■ **Textauszug**:
#####

Mit ziemlicher Aufmerksamkeit ist die Entscheidung des Rechtsauschusses des EU-Parlaments zugunsten einer neuen EU-Urheberrechtsreform letzten Mittwoch bedacht worden. Dabei handelt es sich natürlich noch nicht um die eigentliche Entscheidung des EU-Parlaments (steht am 4. Juli 2018 an), an welche sich dann Verhandlungen von EU-Parlament mit der EU-Kommission und den Nationalstaaten über die eigentliche hieraus resultierende EU-Direktive sowie nachfolgend deren Umsetzung in nationales Recht anschließen würden/werden. Aber möglicherweise ist dies einer der (kleinen) positiven Effekte der kürzlichen Datenschutz-Grundverordnung, welche lange Zeit in der EU verhandelt wurde und aber erst nach deren entgültiger nationaler Inkraftsetzung ein größeres mediales Echo erfuhr – denselben Auslasssungsfehler will man nun wohl nicht wiederholen. Denn die insgesamt 24 Artikel der neuen EU-Urheberrechtsreform beinhalten zwei Stolpersteine mit potentiell großen Auswirkungen auf die komplette Kultur des Internets in Europa:

  • Artikel 11:   Einführung eines EU-weiten Presse-Leistungsschutzrechts
  • Artikel 13:   Haftbarkeit der Plattform-Betreiber für Urheberrechtsverstöße der Plattform-Nutzer

Das Presse-Leistungsschutzrecht ist schon aus Deutschland bekannt, hat dort aber nur den Status eines kapitalen Rohrkrepierers erreicht. Dabei ist der Grundgedanke der besseren Finanzierung der Presse in Zeiten der durch das Internet veränderten Lesegewohnheiten nicht einmal gänzlich von der Hand zu weisen. Doch dürfte der gewählte Weg kaum zu sinnvollen Ergebnissen führen, dies ergibt sich schon aus dem entsprechenden Experiment in Deutschland. Selbst die nun kommende EU-weite Lösung dürfte kaum für mehr Schlagkraft sorgen, da an dieser Stelle zumindest der aktuelle geplante Direktiventext zu viel nationalstaatlichen Spielraum läßt: Jeder Nationalstaat soll individuell festlegen können, was noch kostenfrei zitiert werden darf und was dann bereits eine Nutzungslizenz bedingt. Damit sind Google & Facebook aber nicht unter Druck zu setzen – dies würde ein koordiniertes Vorgehen unter einer wirklich einheitlichen Rechtsnorm bedingen.

#####

■ **Bereitgestellte Einträge**:
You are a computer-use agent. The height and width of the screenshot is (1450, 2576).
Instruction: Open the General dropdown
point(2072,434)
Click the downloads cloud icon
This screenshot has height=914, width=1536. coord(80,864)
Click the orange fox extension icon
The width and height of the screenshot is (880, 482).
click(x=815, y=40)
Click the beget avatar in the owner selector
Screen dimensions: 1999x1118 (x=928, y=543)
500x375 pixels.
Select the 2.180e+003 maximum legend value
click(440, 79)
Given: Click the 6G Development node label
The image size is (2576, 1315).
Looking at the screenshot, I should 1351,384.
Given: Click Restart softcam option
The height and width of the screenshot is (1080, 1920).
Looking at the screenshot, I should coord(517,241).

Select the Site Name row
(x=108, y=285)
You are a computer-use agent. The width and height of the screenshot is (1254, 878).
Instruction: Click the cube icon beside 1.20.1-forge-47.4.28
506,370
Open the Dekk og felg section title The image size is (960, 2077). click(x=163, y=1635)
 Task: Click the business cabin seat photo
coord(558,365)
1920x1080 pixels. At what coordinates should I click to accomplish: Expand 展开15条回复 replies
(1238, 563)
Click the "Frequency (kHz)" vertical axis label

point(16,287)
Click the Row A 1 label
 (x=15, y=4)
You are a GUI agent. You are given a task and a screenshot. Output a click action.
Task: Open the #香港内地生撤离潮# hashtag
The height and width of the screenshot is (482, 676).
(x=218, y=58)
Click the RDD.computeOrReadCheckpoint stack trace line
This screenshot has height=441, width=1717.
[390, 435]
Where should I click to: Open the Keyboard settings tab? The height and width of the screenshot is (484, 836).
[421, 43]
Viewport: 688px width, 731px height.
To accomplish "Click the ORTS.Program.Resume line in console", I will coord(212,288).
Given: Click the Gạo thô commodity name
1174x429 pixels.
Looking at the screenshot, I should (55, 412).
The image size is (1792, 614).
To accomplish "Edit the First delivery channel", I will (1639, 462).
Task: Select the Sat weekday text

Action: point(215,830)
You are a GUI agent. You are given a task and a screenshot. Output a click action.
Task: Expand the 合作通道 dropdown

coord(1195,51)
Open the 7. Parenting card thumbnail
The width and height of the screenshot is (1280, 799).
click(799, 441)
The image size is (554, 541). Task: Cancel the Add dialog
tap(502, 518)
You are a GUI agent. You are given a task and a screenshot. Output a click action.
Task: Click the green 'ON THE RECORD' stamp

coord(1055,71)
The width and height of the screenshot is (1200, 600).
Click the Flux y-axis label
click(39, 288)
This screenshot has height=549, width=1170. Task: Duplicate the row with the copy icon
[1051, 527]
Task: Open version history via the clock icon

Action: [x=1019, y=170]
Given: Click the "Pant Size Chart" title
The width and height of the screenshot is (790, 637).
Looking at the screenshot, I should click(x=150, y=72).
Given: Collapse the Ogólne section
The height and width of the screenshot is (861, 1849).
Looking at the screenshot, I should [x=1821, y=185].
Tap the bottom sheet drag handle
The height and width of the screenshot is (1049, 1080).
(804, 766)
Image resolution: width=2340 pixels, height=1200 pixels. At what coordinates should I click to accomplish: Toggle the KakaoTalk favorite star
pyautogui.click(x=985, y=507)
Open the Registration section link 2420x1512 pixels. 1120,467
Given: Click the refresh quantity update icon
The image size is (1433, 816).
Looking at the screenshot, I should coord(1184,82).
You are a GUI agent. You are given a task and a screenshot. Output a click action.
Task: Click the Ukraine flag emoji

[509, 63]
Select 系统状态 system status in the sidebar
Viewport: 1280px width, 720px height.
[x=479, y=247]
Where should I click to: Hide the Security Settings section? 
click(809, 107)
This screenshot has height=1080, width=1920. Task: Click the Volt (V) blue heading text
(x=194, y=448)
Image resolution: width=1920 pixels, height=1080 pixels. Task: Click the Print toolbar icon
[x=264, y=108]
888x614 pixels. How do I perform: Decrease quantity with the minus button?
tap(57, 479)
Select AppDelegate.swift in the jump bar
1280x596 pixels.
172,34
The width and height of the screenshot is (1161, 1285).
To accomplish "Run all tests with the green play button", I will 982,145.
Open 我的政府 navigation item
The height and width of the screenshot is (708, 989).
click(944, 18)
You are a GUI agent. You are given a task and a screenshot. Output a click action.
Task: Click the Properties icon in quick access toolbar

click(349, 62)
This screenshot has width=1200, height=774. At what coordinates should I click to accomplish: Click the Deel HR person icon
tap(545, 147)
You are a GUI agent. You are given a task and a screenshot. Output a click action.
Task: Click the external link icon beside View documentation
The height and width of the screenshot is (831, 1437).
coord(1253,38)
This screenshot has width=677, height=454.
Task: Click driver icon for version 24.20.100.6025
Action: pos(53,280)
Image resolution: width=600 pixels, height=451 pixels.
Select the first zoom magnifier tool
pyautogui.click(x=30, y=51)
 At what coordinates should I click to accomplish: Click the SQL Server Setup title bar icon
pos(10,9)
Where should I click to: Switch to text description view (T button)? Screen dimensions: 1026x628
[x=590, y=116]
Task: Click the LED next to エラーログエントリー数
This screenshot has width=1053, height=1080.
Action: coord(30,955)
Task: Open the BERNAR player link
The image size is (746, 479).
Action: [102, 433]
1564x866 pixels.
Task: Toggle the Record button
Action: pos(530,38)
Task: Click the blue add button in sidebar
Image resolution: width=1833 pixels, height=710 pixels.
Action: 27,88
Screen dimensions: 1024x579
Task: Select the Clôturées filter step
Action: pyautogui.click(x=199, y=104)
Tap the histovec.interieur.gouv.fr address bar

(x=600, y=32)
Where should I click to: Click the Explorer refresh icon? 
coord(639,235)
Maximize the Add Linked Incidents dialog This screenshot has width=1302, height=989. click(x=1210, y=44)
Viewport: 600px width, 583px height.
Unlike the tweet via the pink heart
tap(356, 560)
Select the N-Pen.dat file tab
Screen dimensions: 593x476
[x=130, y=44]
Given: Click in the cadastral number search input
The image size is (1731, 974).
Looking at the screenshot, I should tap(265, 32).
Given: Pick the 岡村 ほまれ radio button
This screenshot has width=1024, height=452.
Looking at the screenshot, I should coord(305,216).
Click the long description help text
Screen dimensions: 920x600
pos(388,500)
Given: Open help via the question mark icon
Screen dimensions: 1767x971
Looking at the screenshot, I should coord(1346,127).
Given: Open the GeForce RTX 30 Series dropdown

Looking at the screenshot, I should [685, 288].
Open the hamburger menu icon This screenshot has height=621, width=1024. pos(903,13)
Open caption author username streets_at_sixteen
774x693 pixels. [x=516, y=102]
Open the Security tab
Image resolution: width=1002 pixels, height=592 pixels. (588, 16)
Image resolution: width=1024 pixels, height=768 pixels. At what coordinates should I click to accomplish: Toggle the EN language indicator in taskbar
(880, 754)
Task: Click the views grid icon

#####

■ **Was erwartet wird**: Führen Sie den Textauszug über die EU-Urheberrechtsreform im Anschluss an seinen letzten Satz weiter. Die Einträge haben mit dem Textauszug nichts zu tun.

■ **Schriftliche Antwort**:
Wie stark sich das Leistungsschutzrecht EU-weit dann auswirkt, wird stark von der jeweiligen nationalen Umsetzung der kommenden EU-Direktive abhängen. Speziell für Deutschland dürfte sich hier wahrscheinlich gar nichts verändern, da Deutschland schon sein Leistungsschutzrecht hat bzw. selbiges augenscheinlich bereits im Rahmen der geplanten EU-Direktive liegt. Insofern sind derzeit auch Berichte über drohende "Link-Verbote" ein wenig Schwarzmalerei – selbige gibt es nicht mit dem aktuell gültigen Leistungsschutzrecht, selbige sind auch in Zukunft eher unwahrscheinlich. In einzelnen EU-Ländern könnte es zu schärferen Gesetzestexten kommen, eventuell kommt es dort auch zu einem solchen Extrem eines "Link-Verbots". Es ist aber unwahrscheinlich, das sich so etwas langfristig halten läßt, denn ein sich auf Normalnutzer erstreckendes Link-Verbot läßt einfach zu viele durch Facebook & Fußball abgelenkte Bürger aufwachen.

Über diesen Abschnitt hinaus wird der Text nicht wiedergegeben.